The video QA task was introduced later than the general QA task and its development has been relatively slow due to the challenges in collecting video QA data and the complexity of video semantic analysis. However, with the continuous construction and improvement of datasets and the advancements in deep learning technology, research on video QA tasks has made significant progress. Various modeling methods have emerged, attracting significant attention from the academic community. The video QA datasets primarily fall into three categories: film and television, real-life, and generated datasets. Film and television datasets comprise video clips from movies and TV shows, including datasets such as MovieQA [13] and TVQA [14]. Real-life datasets consist of videos that capture daily life scenes, making them more applicable in practical scenarios.
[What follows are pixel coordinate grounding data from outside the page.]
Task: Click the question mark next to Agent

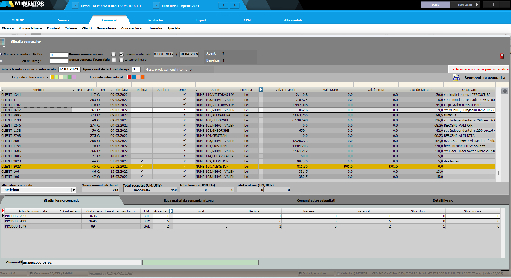Action: tap(223, 54)
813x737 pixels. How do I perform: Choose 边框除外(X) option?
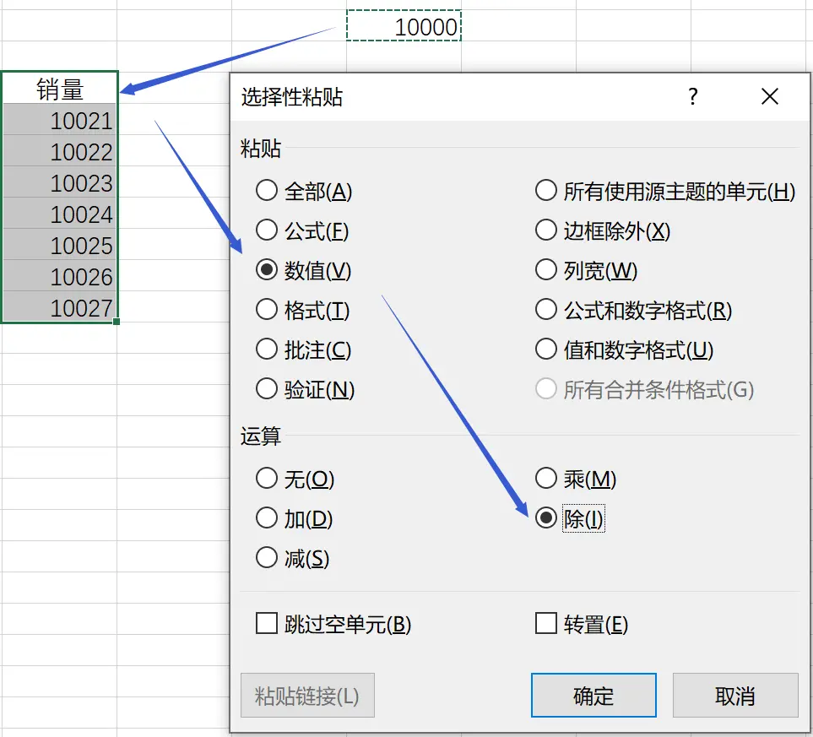546,230
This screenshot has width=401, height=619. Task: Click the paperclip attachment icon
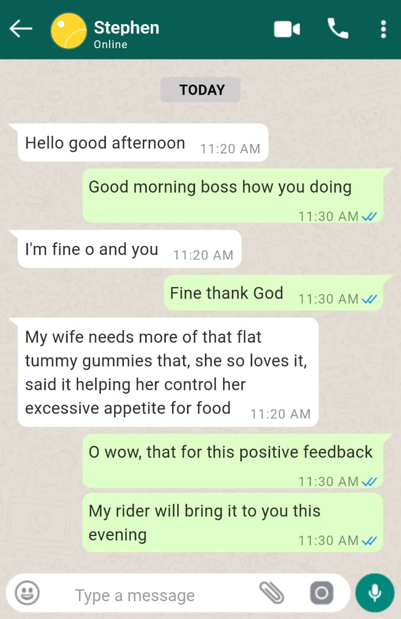272,593
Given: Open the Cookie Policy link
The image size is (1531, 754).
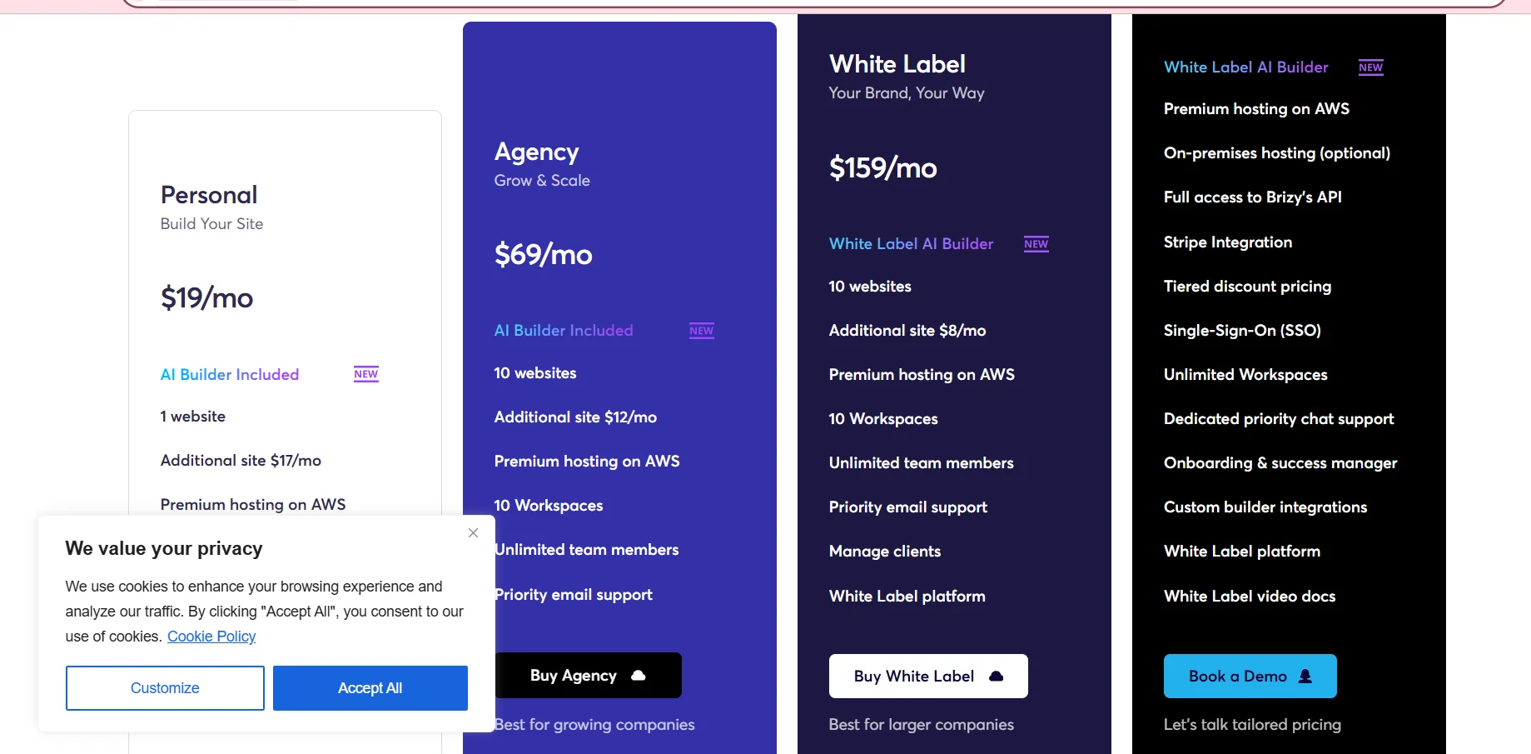Looking at the screenshot, I should click(x=211, y=637).
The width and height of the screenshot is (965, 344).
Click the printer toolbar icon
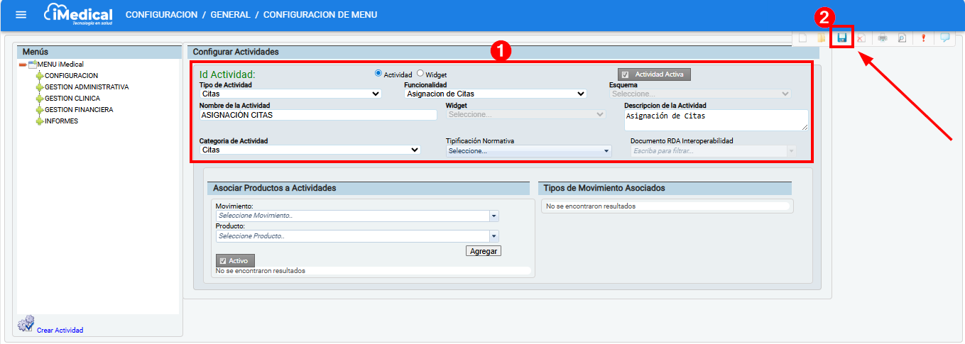pyautogui.click(x=882, y=38)
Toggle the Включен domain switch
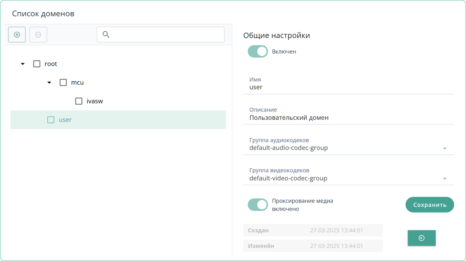Image resolution: width=466 pixels, height=261 pixels. pyautogui.click(x=258, y=52)
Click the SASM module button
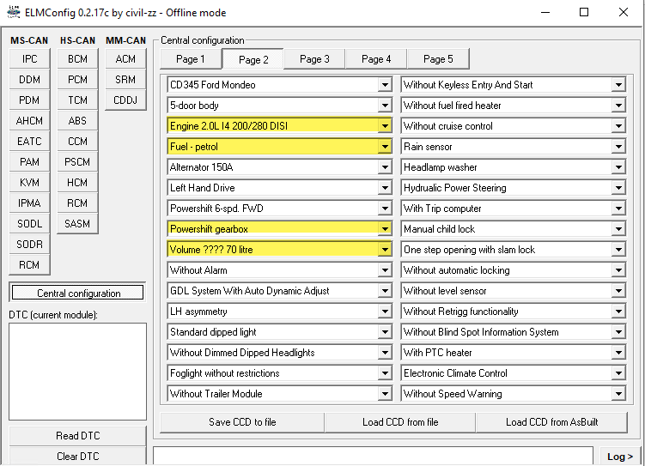Image resolution: width=645 pixels, height=466 pixels. point(77,224)
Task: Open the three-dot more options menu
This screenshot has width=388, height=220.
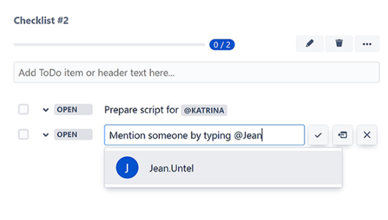Action: (x=367, y=43)
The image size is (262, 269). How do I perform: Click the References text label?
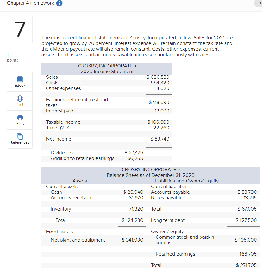20,142
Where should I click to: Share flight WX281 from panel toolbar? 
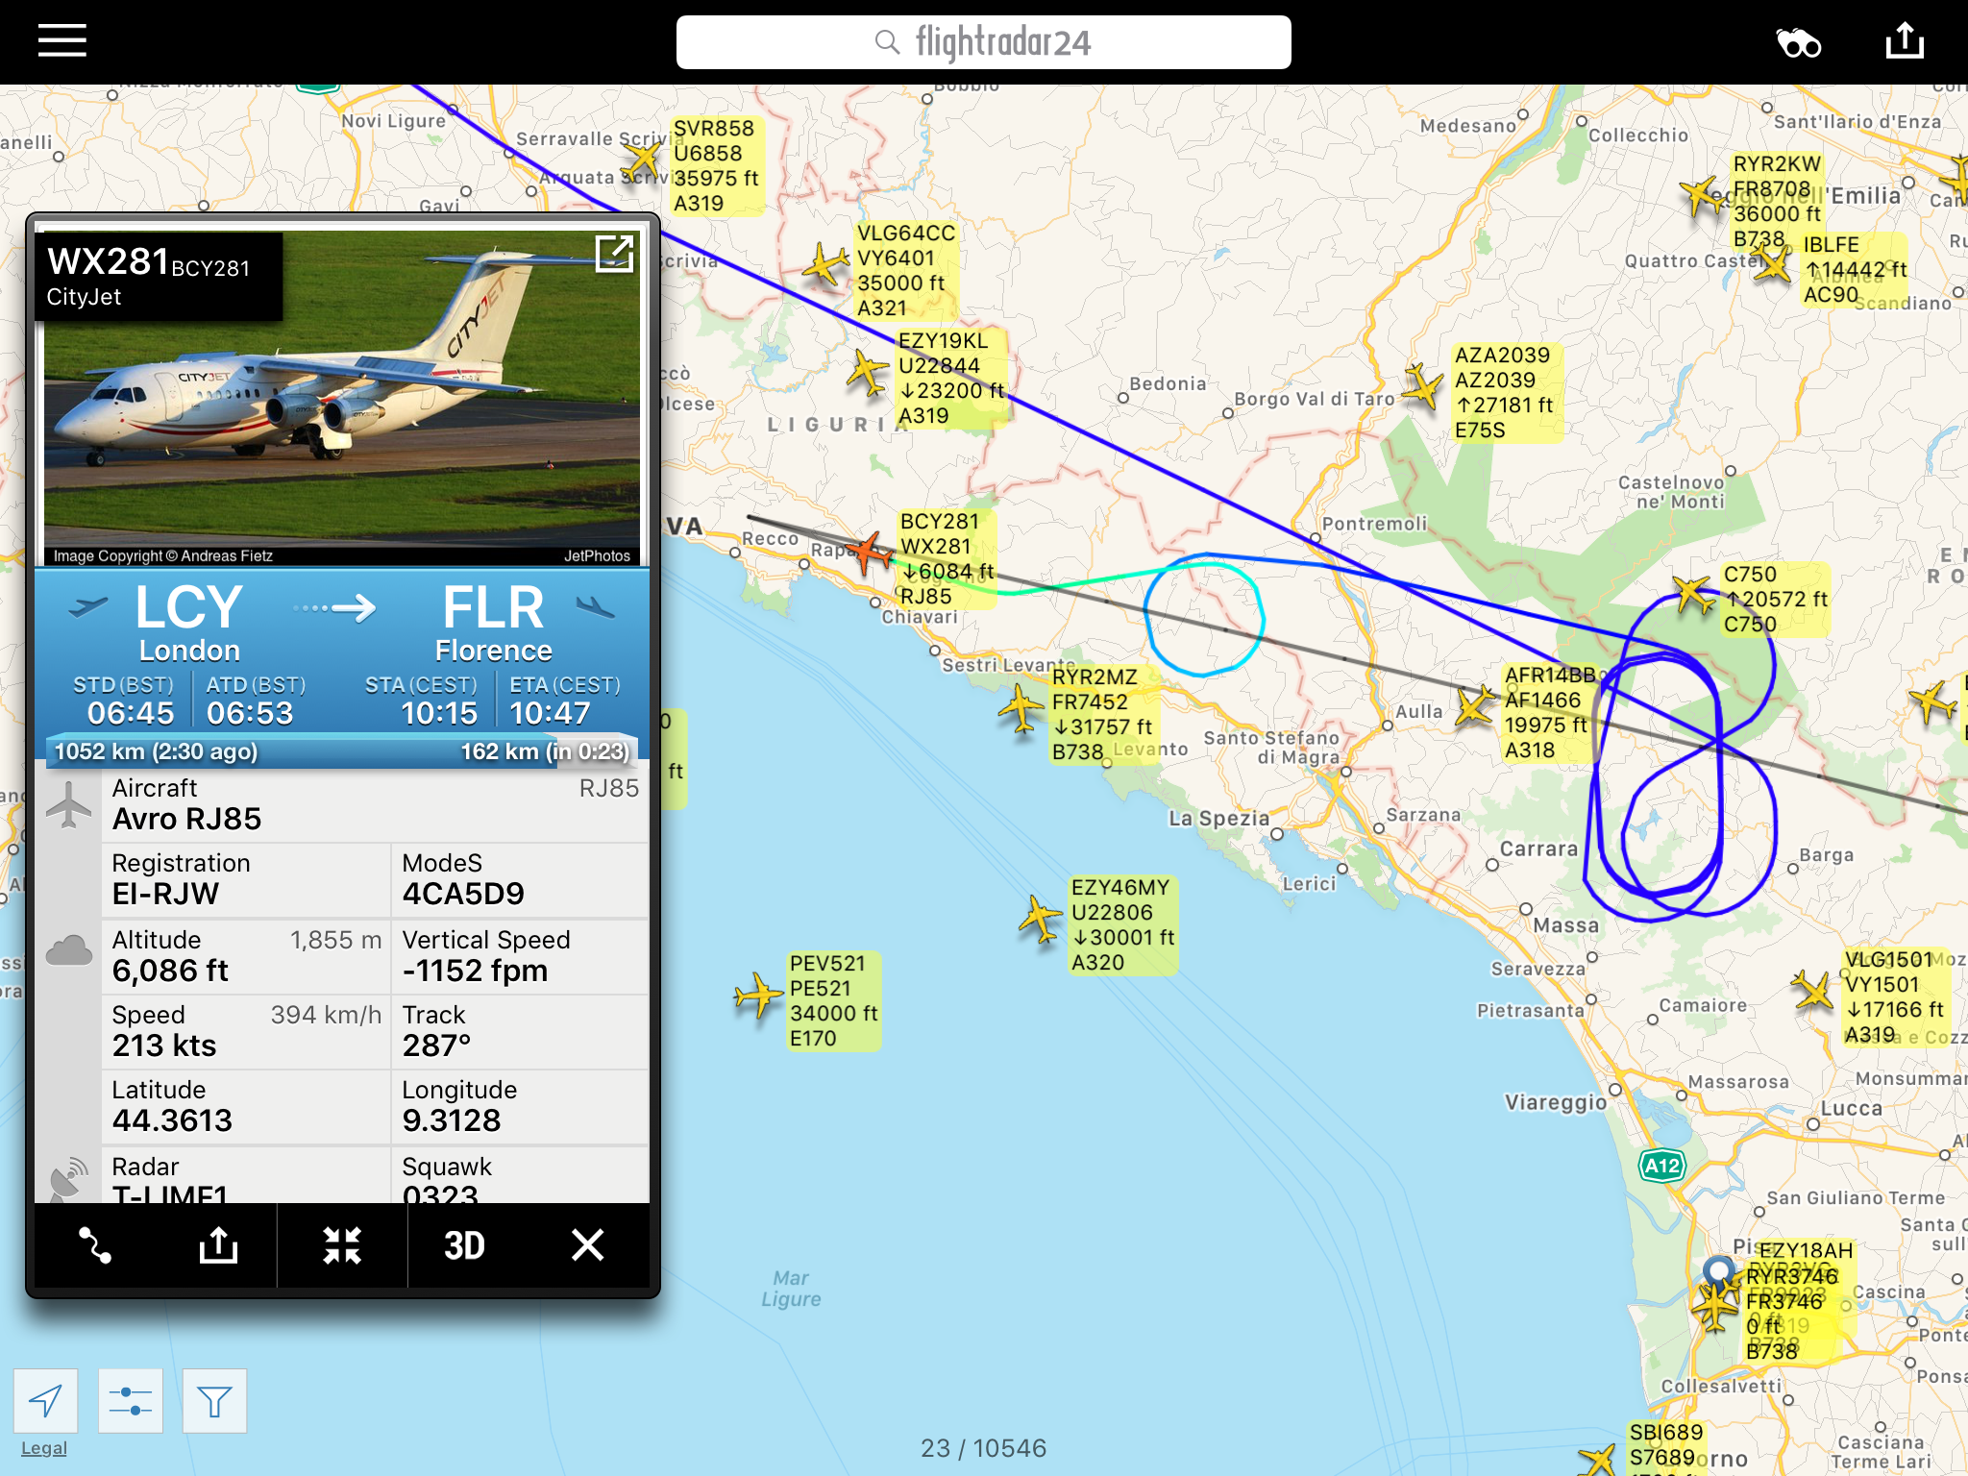pos(218,1245)
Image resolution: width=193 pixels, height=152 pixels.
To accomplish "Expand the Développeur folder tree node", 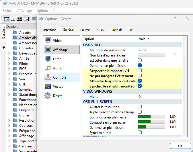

An example of such a dataset is LifeQA [15]. Generated datasets involve automatically generating videos with different virtual geometric objects. For instance, the SVQA dataset [16] contains videos generated using the Unity3D tool. Video QA datasets take various forms, including video retrieval, selection, filling in the blanks, and other methods. The answers in these datasets are generally predicted through classification techniques.

In recent years, research on the video QA task has been advancing steadily, and a common solution can be abstracted into a basic video QA framework. This framework comprises video feature extraction, question feature extraction, multimodal fusion, and final answer generation. Video feature extraction typically involves extracting static appearance features and dynamic motion features. For static appearance feature extraction, a common approach is to utilize pretrained models on ImageNet [17]. Network models such as VGG and ResNet [18] are commonly employed for this purpose. Dynamic motion features are typically extracted using pretrained models trained on the Kinetics dataset [19]. The C3D model [20] is a popular choice for extracting dynamic motion features. Subsequent research has sought to enhance the performance of the model by refining each module. Various improvements and optimizations have been explored by modifying the details of each component in the video QA framework.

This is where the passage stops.